The Initial and Ongoing Catalyst for the current Financial and Economic Crisis, credit freeze-up, and toxic waste creation, is the ongoing and increasing numbers of delinquencies and defaults on mortgages and other credit obligations by mortgage holders and other borrowers.  We have not even seen the end of the beginning of this mortgage crisis. The next two years will see record numbers of “Pick N Pay” Mortgage interest rate resets.

It is clear that The private-for-profit Fed instigated this crisis by its easy credit and massive monetary inflation policies in recent years. See the “The Fox Wants More of Our Chickens” and the July, 2008 Letter referred to above in the “Articles by Deepcaster” Cache at www.deepcaster.com.  But as investors, taxpayers and citizens we must cope with the consequences.

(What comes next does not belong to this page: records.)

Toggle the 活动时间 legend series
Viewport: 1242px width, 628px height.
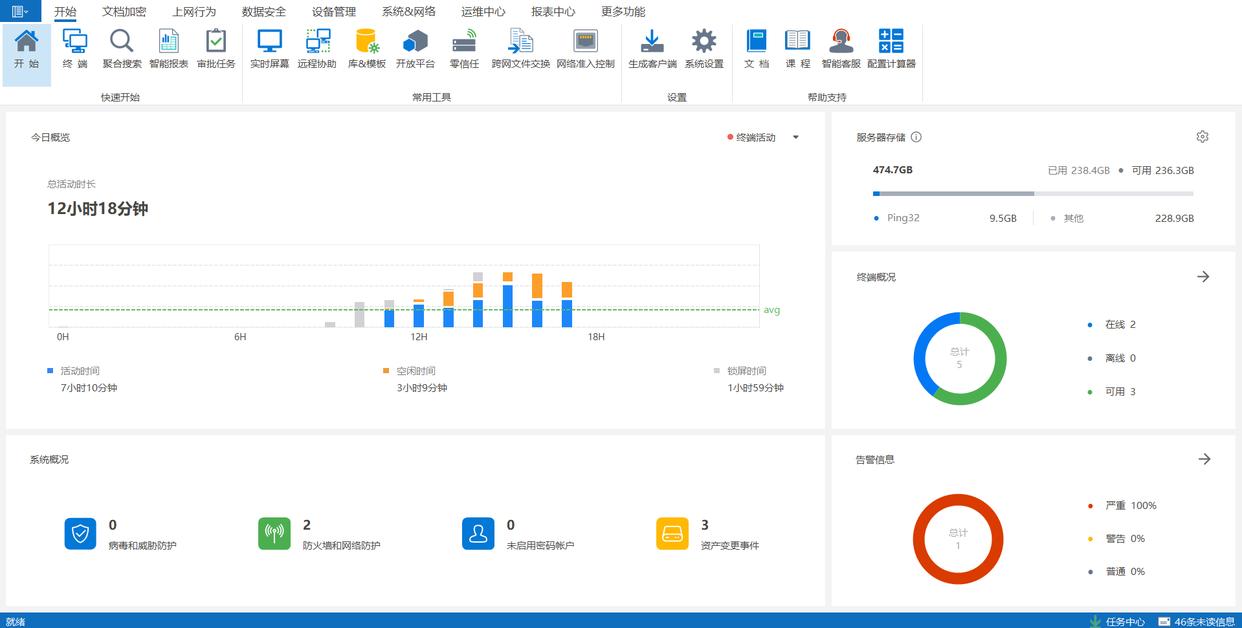(78, 371)
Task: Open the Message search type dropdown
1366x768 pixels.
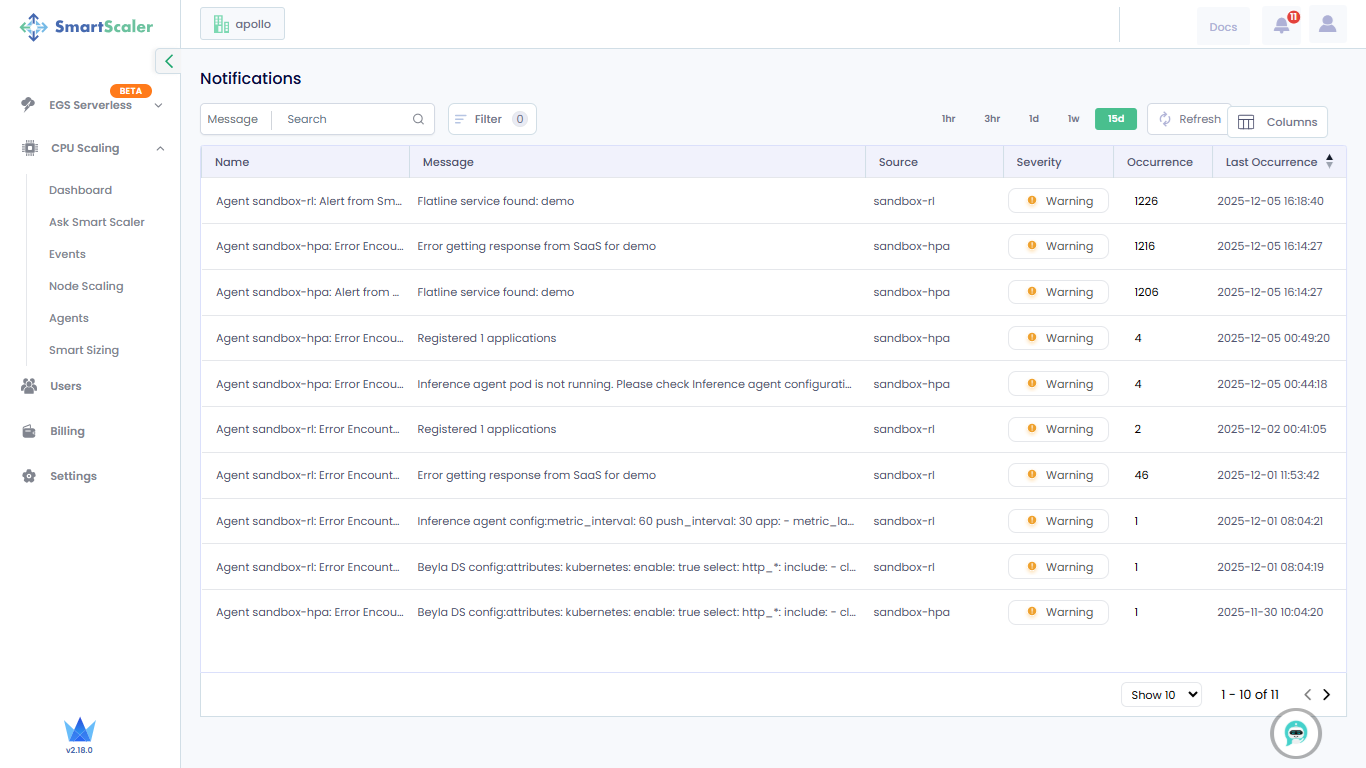Action: [233, 119]
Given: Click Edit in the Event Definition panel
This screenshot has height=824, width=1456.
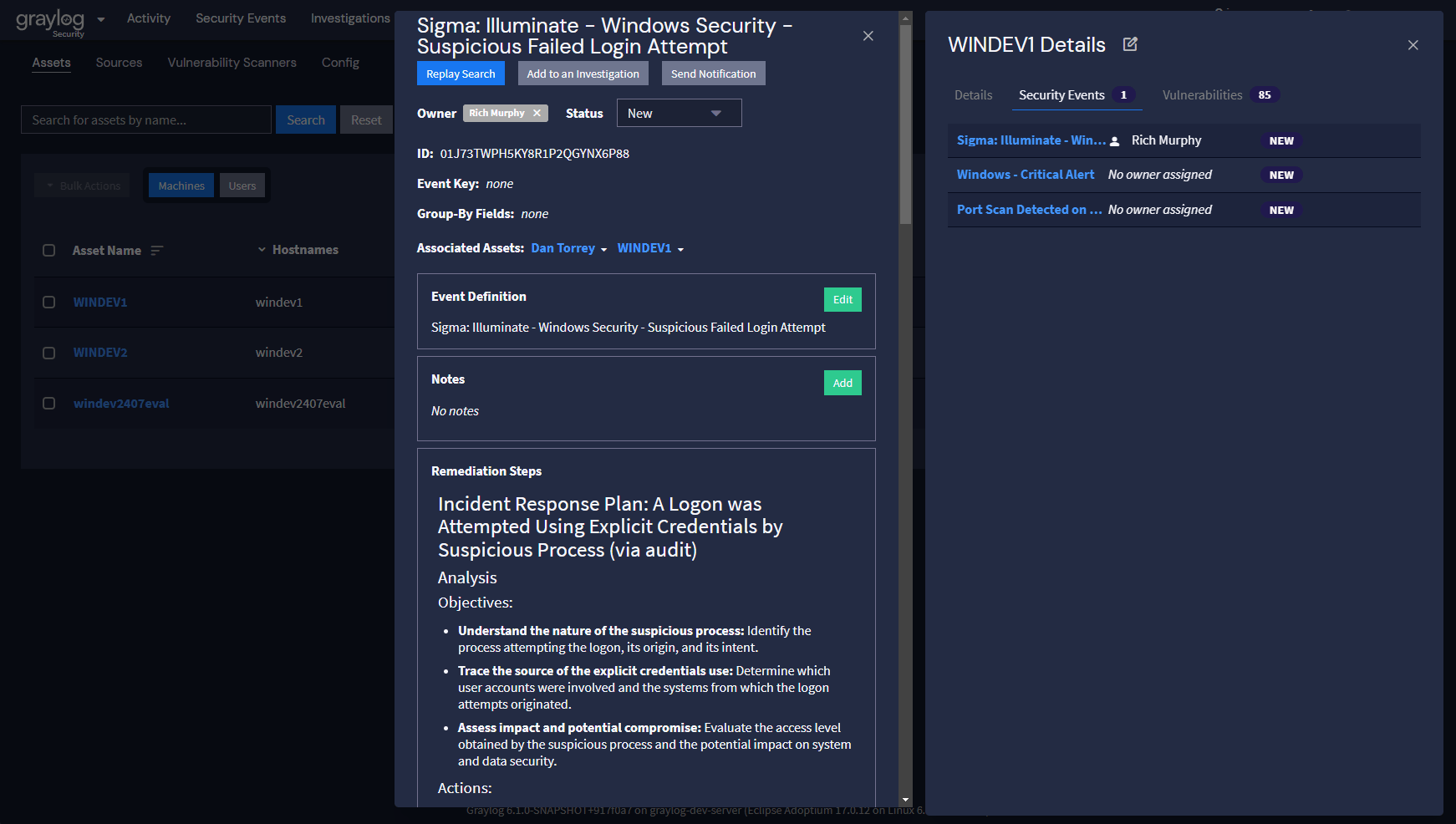Looking at the screenshot, I should 842,299.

We reiterate that there is one fundamental problem, which must be solved, or no long-term Solution is possible. The financial system and economic crises will not and can not be solved until (the 70% of the US economy which is represented by) the typically Middle Class U.S. taxpayer/consumer is in a healthier financial condition and is thus able to service their debt and pay their taxes while simultaneously resuming some reasonable level of saving and spending.

Until the Main Street Middle Class Sector returns to a healthy state, there will continue to be foreclosures, bankruptcies, and delinquencies, which will in turn continue to create ever more toxic waste for lenders, with ensuing counterparty failures continuing to ripple through the system.

Moreover, the ongoing counterparty failures (which will likely accelerate because the large numbers of interest rate resets in the next two years) will magnify the continuing defaults on increasing numbers of those $592 trillion in dark OTC Derivatives The Bank for International Settlements (The Central Bankers’ Bank) reports as outstanding as of December, 2008.  (per www.bis.org; Path:  Statistics>Derivatives>Table 19ff.)

No number of Wall Street bailouts, “at the top,” of major banks or other Fed-favored institutions will solve Main Street’s problem. A lasting solution requires genuine and substantial assistance at the ground level for the typical Middle Class obligor (e.g. on a home mortgage).  The recent Obama Stimulus Bill does NOT adequately provide such assistance, as the worsening plight of the U.S. Taxpayer/Consumer indicates.

Thus Deepcaster reiterates that the Stimulus Bill and Bailouts etc. likely will not work in the long-term (except perhaps insofar as they continue to enrich private financial institutions favored by The Fed, and the owners of The private-for-profit Fed).  We earlier said so, along with others, including Robert McHugh of McHugh’s Daily Briefing. McHugh states the primary cause of the Bailouts’ failure succinctly and, to his credit, articulates The Core Necessary Condition for a Solution:

“…The reason is that it fails to address the source of the problem, the consumer’s lack of income due to asset depreciation, job loss, declining investment yields, rising real estate taxes, and a rising cost of living. Buying today’s bad assets fails to prevent tomorrow’s bad assets from showing up as a new batch of consumers fail to make loan payments, giving birth to the next round of fresh toxic assets, sure as death and Obama raising taxes on the “rich.”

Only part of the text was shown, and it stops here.